(Records locating elements on screens)
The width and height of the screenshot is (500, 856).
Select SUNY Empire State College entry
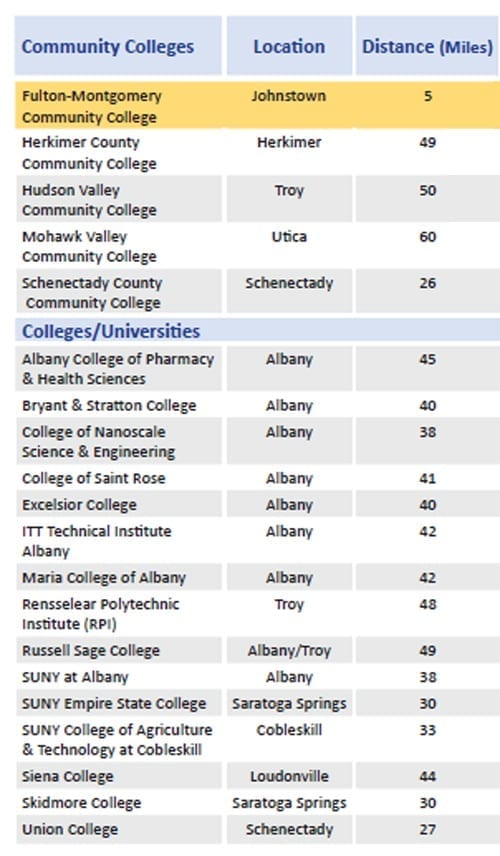tap(114, 703)
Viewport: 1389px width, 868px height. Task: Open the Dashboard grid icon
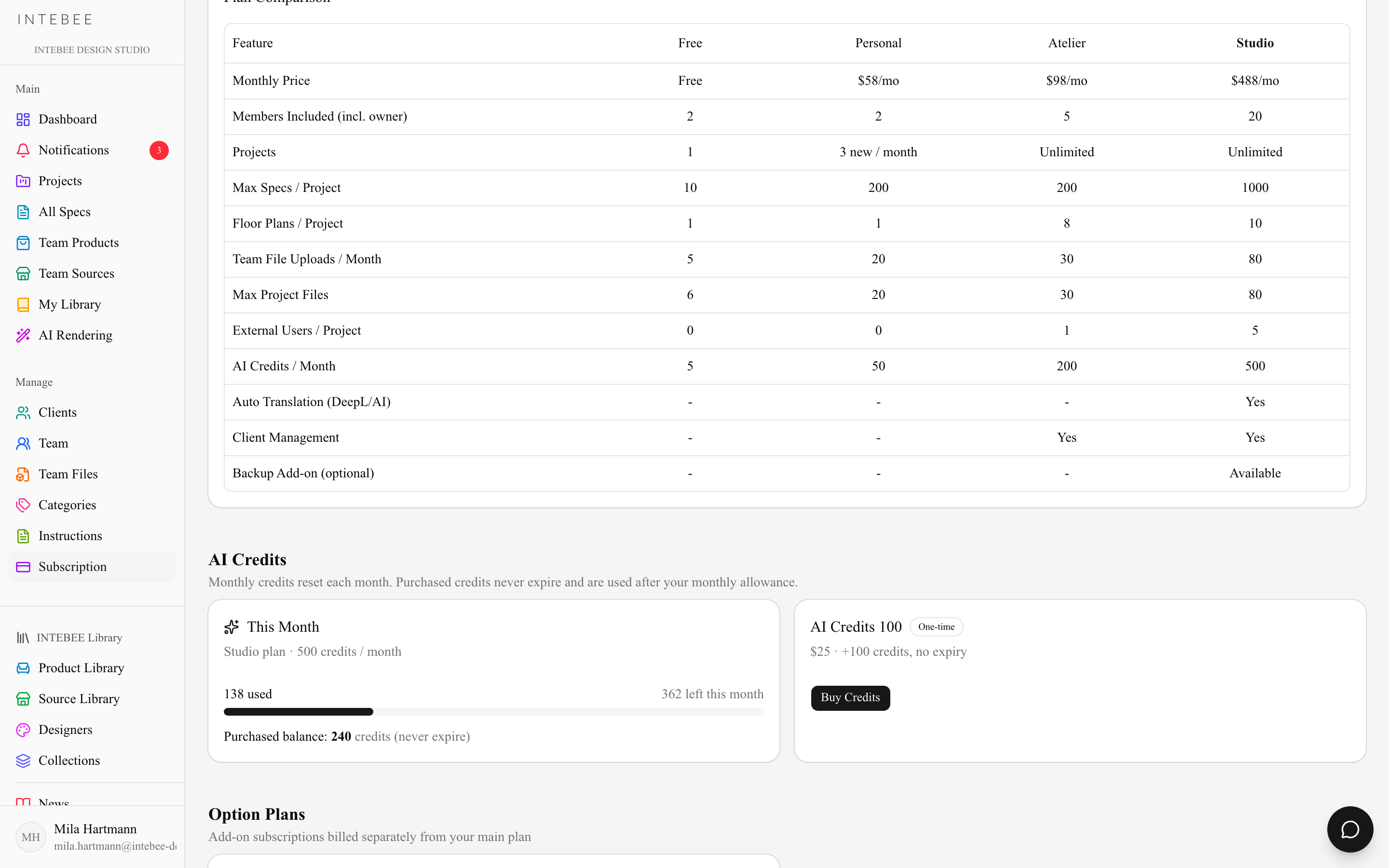(23, 120)
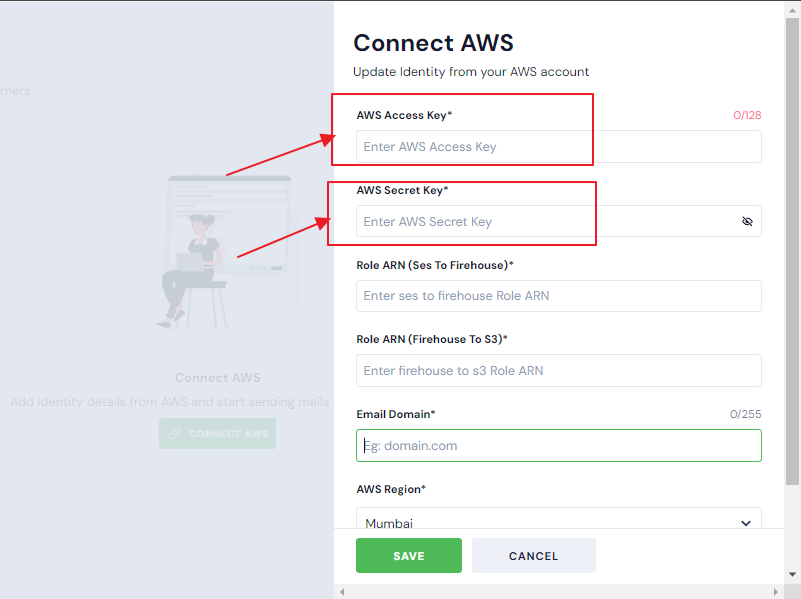Click the 0/255 character counter
Viewport: 801px width, 599px height.
point(747,413)
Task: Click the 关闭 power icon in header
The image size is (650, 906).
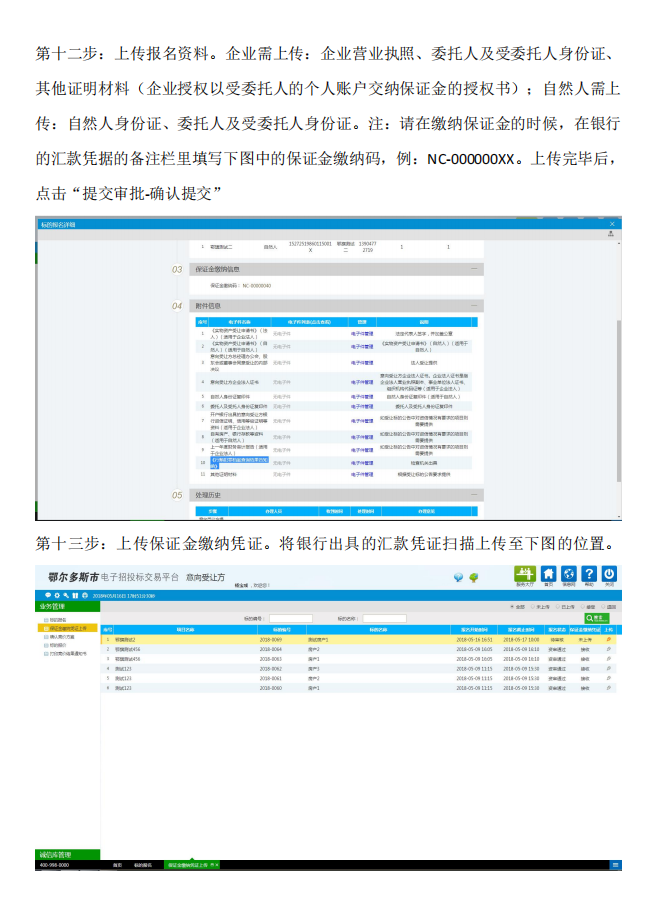Action: (609, 576)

AIM OF THE TASK: Reproduce the records from the line containing "Viewport: 1389px width, 868px" through the end of the records, replacing "Task" with "Instruction" and leaving everything else unchanged. Omit the pictures from your answer.

RESULT OF THE TASK:
Viewport: 1389px width, 868px height. Instruction: Open the Dashboard grid icon
(23, 120)
Click the 0/255 character counter
Viewport: 801px width, 599px height.
point(747,413)
Instruction: Click the 关闭 power icon in header
The image size is (650, 906).
Action: (609, 576)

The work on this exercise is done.